Germany is a particular laggard. Although it is Europe's largest economy and industrial leader, its military budget has only increased somewhat over the last few years, and only after heavy pressure from the Trump administration and embarrassing revelations about the incapacity of German forces. Under these circumstances, complaints about American policies in Afghanistan are little more than virtue signalling. Germany, and the EU more generally, shows neither the desire nor the ability to chart its own course.
To the contrary, the pattern of low spending and indifference to proposals for an EU army suggests Europeans believe that the U.S. will continue to defend them from the genuine challenge of Russia. Far from undermining NATO, the Afghanistan withdrawal restores its core purpose of maintaining stability in Europe. If credibility comes from devoting significant resources to protecting clear interests, getting out of a costly, lengthy war for nebulous purposes is helpful rather than harmful.
America's main rival isn't in Europe, though. Withdrawal from Afghanistan is the culmination of efforts extending back to the Obama administration to refocus U.S. foreign policy on China. In a speech in Singapore on Monday, Vice President Kamala Harris denounced Beijing's efforts to "coerce, to intimidate, and to make claims to the vast majority of the South China Sea."

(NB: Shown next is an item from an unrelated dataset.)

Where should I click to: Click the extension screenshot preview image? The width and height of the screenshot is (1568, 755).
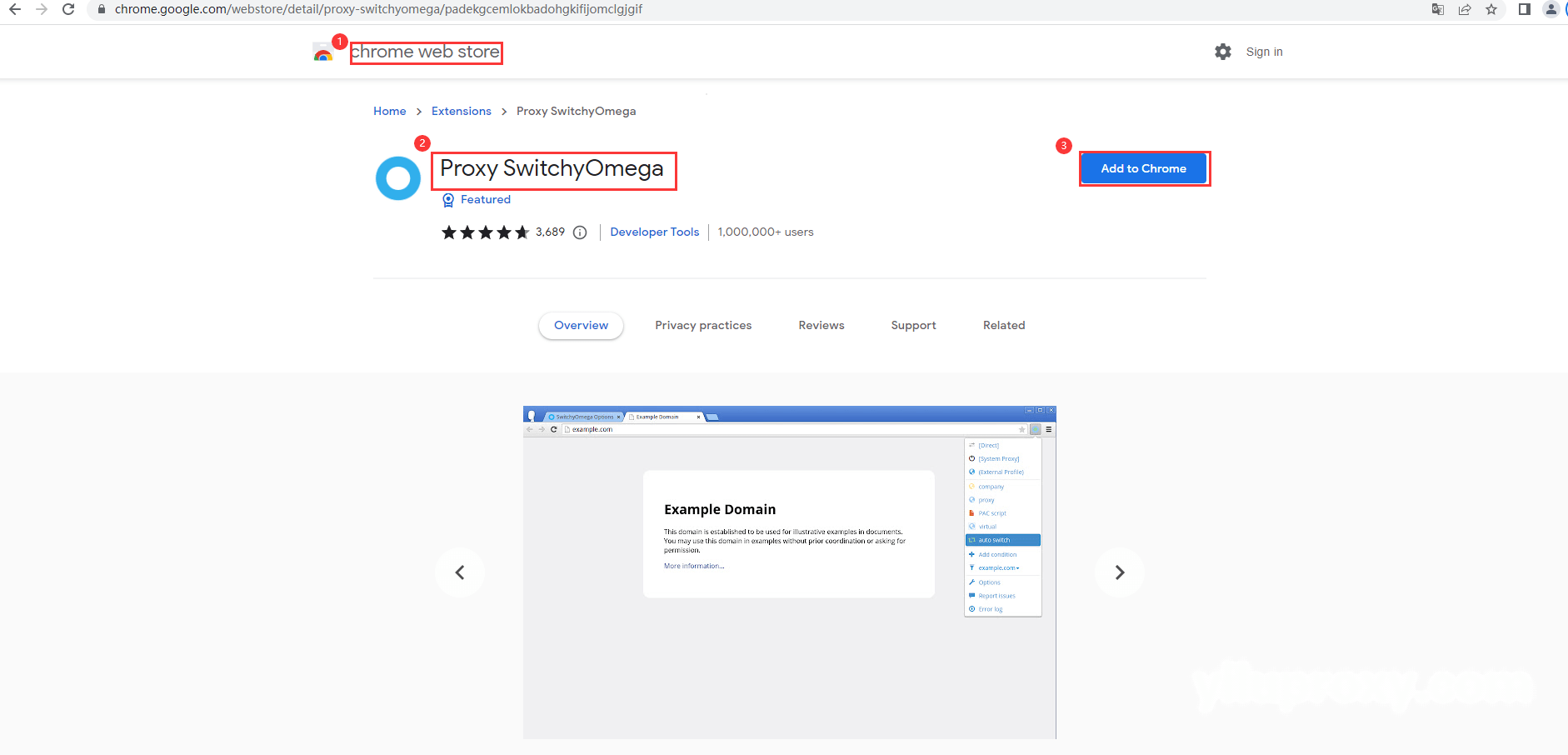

Testing the administration's vulnerability amidst the continuing Afghanistan evacuation, Chinese officials questioned whether Asian states should believe U.S. promises. "The United States always tries to use rules and order to justify its selfishness and bullying," foreign ministry spokesman Wang Wenbi said in a press conference. "But now how many people will believe it?" Maybe he should ask Taiwan, which also spends less than 2 percent of its GDP on defense, despite the risk of invasion from the mainland. If dollars speak louder than words, they still believe in American credibility, too.